The one problem is the cost of the HDMI monitor. The cost of converting to VGA on a powered adapter is as much as using a cheap HDMI TV (around £90 last time I looked - monitors cost more and don't tend to allow sound on the HDMI cable). The way I have got around this is to run the whole lot headless - no monitor, mouse, or keyboard and access them from Windows computers using SSH (dumb access) and VNC (xwindows access) and run them remotely after a minor pre-build to set IP addresses etc. Then we only need a single maintenance station to connect up an RPi which won't talk on the network. The club will initially have 10 RPIs so that's around £900 saved straight away - which means we can order all the bits we don't have for about £500 - which would support a club of up to 20 members (sharing) plus a teacher. If I have two many members, I can split across two sessions by getting some more SD cards made up. We won't easily be able to get any sound this way, which is a disadvantage but the alternative was just too expensive (and would take ages to set up and take down).

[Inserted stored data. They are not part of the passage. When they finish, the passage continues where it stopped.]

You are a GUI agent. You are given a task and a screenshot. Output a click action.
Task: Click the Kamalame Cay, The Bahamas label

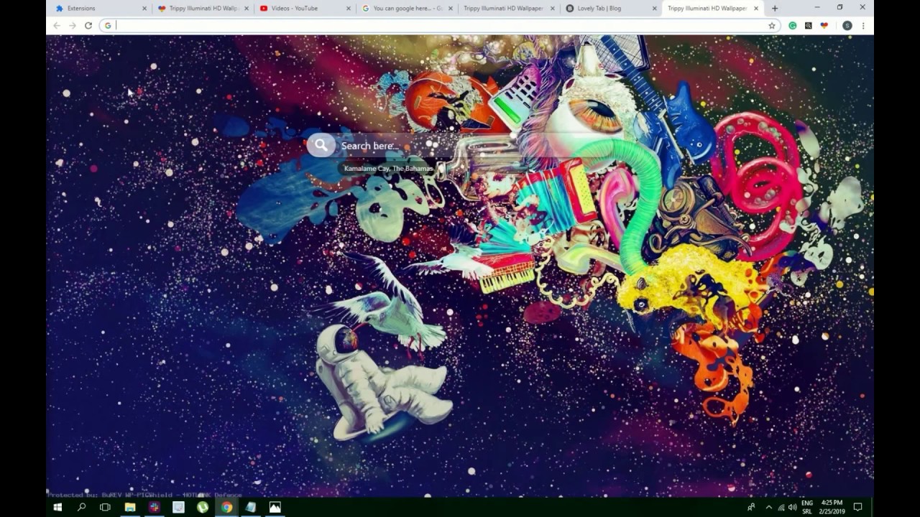click(x=388, y=169)
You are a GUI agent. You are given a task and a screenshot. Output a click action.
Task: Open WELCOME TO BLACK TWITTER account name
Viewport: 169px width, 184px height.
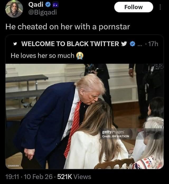(x=70, y=44)
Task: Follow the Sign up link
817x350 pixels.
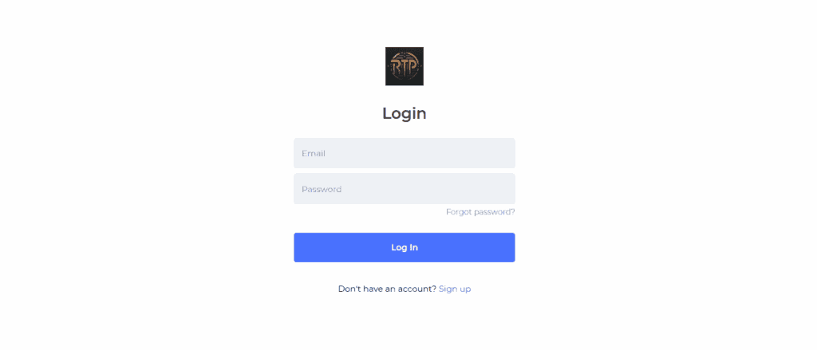Action: [455, 289]
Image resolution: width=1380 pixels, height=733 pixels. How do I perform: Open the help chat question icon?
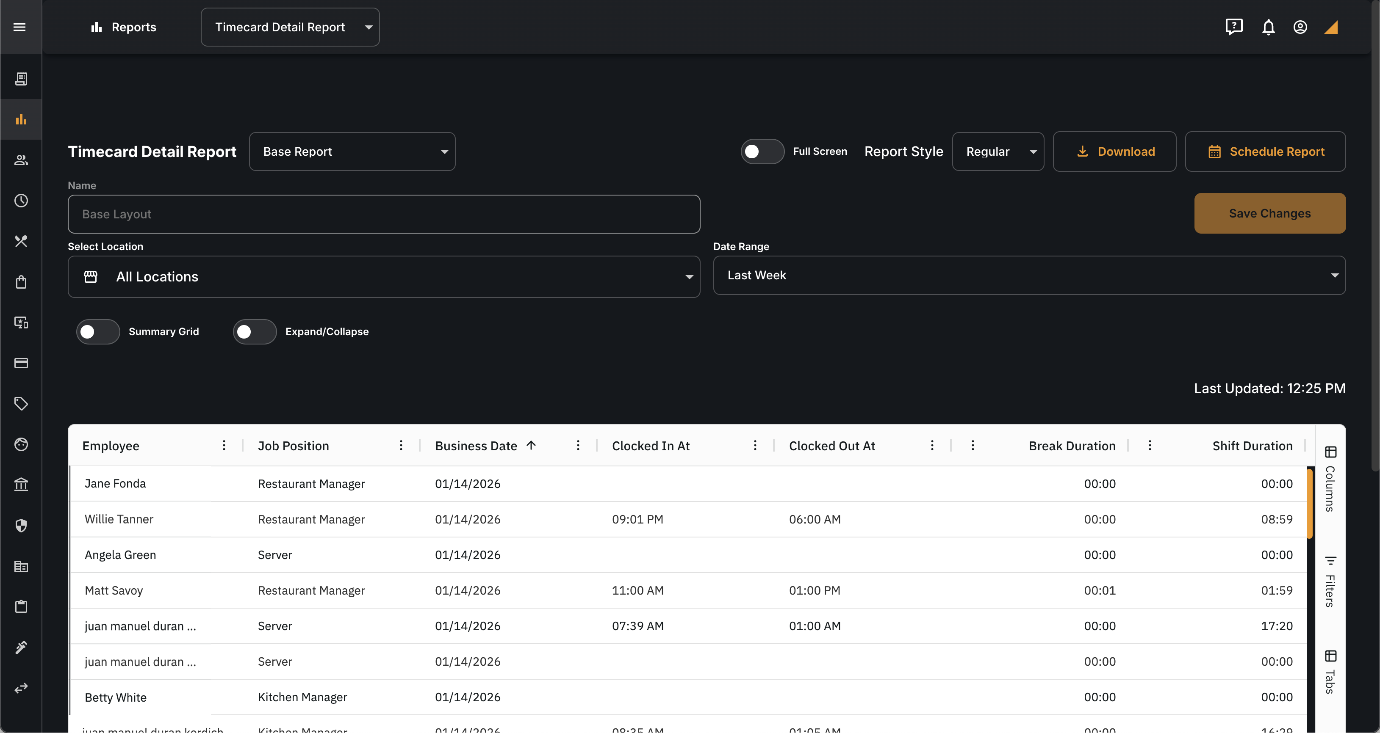pos(1234,27)
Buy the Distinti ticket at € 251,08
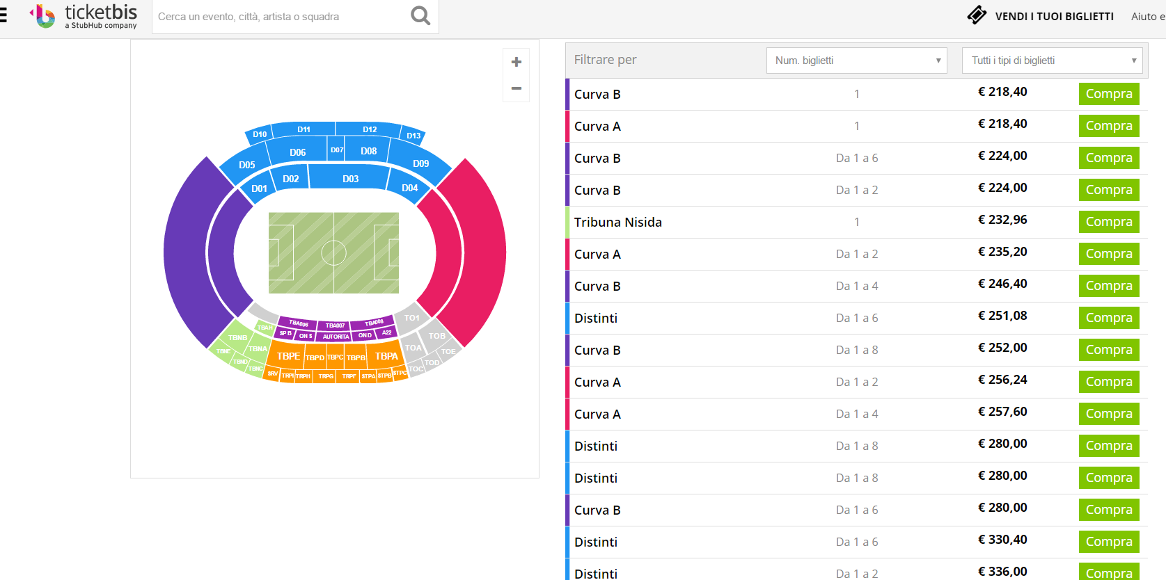This screenshot has height=580, width=1166. click(x=1108, y=318)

Physically I only need to buy 10 x RPI + 10 x power supplies + 10 x Ethernet cables + 16 x SD cards - the tech has a spare switch to connect them into and I have my TV + keyboard + mouse for emergency maintenance. The software is free.

What is the point? Programming (Python + Pygame), Linux system maintenance (which is also useful for our BTEC students who need to work with two platforms), networking fundamentals, why does it have LEDs flashing on it. This is just touching the surface. We could do some Assembler programming if we wanted to or add an IO interface board or connect a robot arm (I have one downstairs waiting to be played with). The same computers with different SD cards can also be used in GCSE Computer Science and A Level Computing courses, not just for the club originally envisaged. The kids who enjoy figuring these sorts of things out are the ones who will do well with these.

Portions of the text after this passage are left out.